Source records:
────────────────────────────────────────

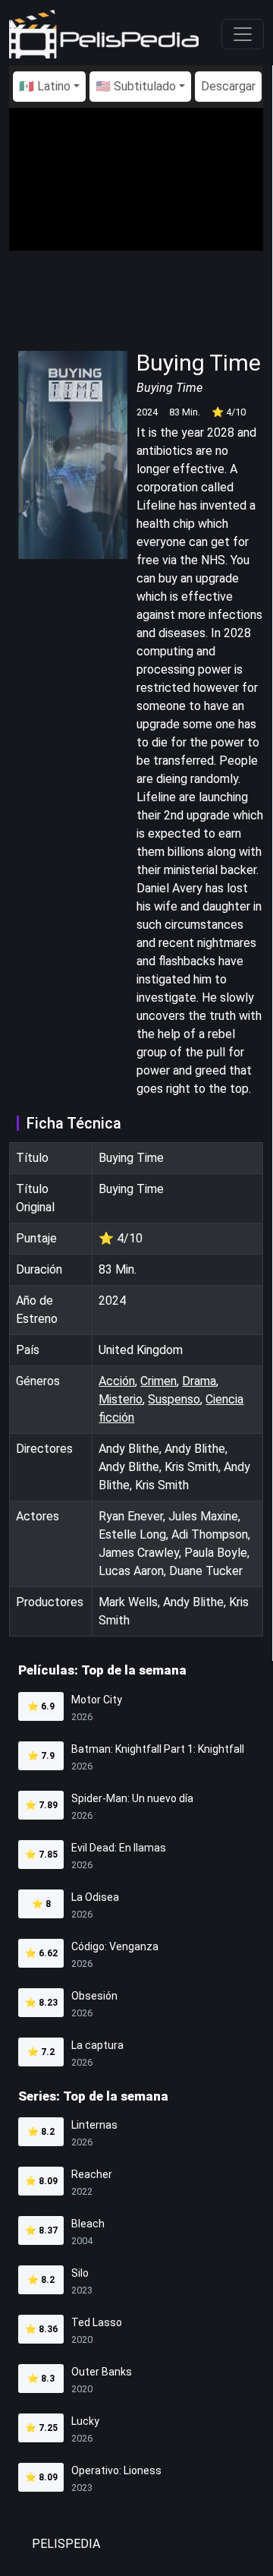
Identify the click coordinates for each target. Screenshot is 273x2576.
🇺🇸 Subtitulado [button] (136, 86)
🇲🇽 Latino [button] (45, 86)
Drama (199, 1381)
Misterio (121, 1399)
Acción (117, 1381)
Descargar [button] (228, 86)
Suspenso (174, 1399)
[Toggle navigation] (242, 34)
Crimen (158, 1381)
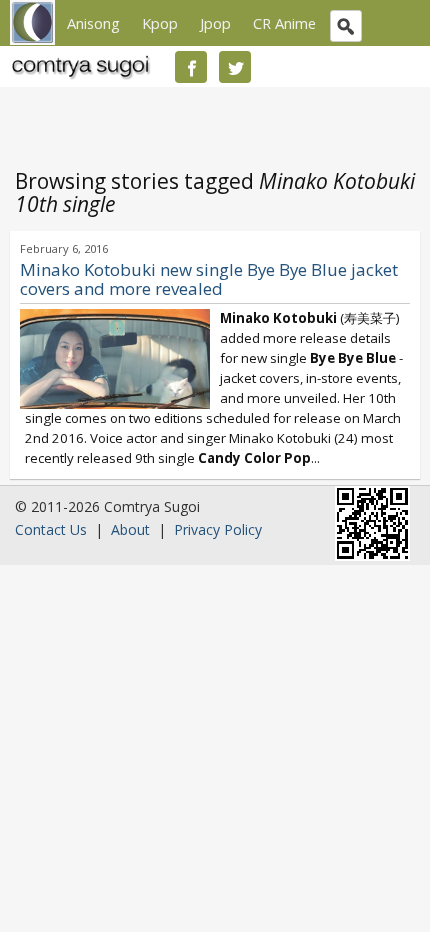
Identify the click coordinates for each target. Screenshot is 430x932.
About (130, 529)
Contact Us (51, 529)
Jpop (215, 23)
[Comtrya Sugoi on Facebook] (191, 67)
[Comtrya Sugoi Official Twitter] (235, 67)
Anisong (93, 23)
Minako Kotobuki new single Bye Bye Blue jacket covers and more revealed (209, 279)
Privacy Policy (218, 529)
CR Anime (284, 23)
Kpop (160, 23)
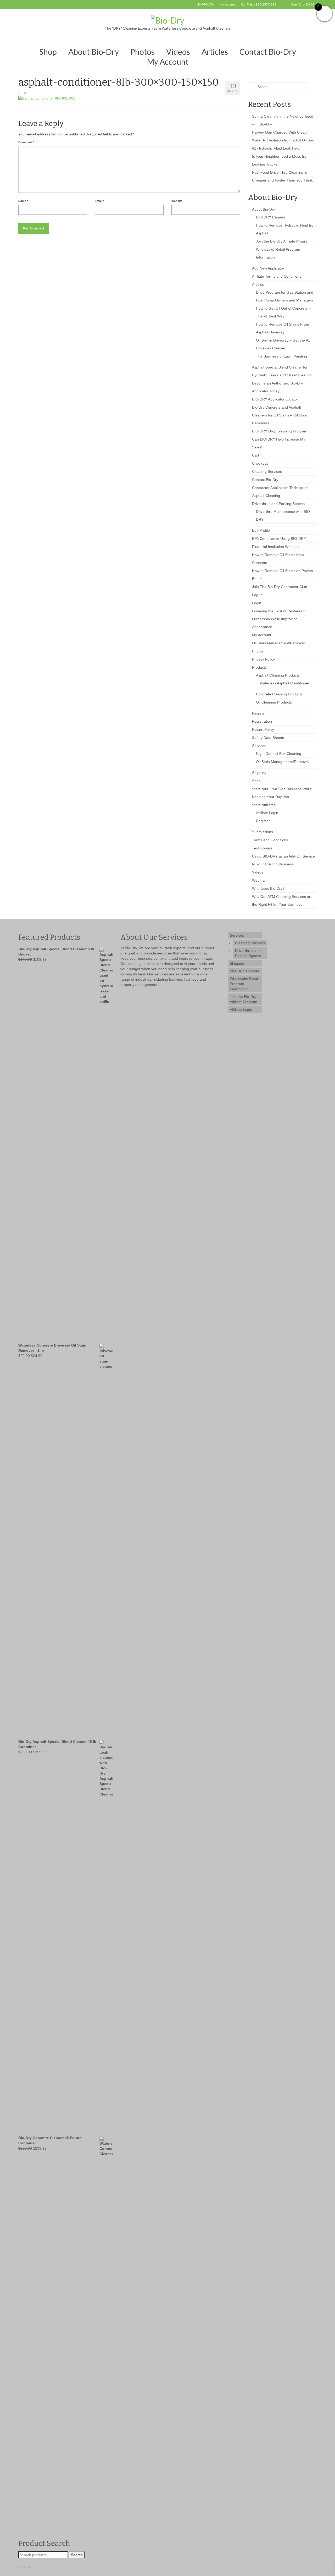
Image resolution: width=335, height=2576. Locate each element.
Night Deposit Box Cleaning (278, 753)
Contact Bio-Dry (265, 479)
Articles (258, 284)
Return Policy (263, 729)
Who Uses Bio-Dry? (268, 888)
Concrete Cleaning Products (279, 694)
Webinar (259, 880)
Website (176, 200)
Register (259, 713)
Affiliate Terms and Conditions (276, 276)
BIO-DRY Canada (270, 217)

────────────────────────────────────────

Exercise prompt:
Print each entry above verbatim, pictures left out.

Exercise solution:
Identify the click coordinates for each target. Screenshot is 273x2576.
🇺🇸 Subtitulado [button] (136, 86)
🇲🇽 Latino [button] (45, 86)
Drama (199, 1381)
Misterio (121, 1399)
Acción (117, 1381)
Descargar [button] (228, 86)
Suspenso (174, 1399)
[Toggle navigation] (242, 34)
Crimen (158, 1381)
Identify the click coordinates for each target. Screenshot is 430x932.
About (130, 529)
Contact Us (51, 529)
Jpop (215, 23)
[Comtrya Sugoi on Facebook] (191, 67)
[Comtrya Sugoi Official Twitter] (235, 67)
Anisong (93, 23)
Minako Kotobuki new single Bye Bye Blue jacket covers and more revealed (209, 279)
Privacy Policy (218, 529)
CR Anime (284, 23)
Kpop (160, 23)
Image resolution: width=335, height=2576. Locate each element.
Night Deposit Box Cleaning (278, 753)
Contact Bio-Dry (265, 479)
Articles (258, 284)
Return Policy (263, 729)
Who Uses Bio-Dry? (268, 888)
Concrete Cleaning Products (279, 694)
Webinar (259, 880)
Website (176, 200)
Register (259, 713)
Affiliate Terms and Conditions (276, 276)
BIO-DRY Canada (270, 217)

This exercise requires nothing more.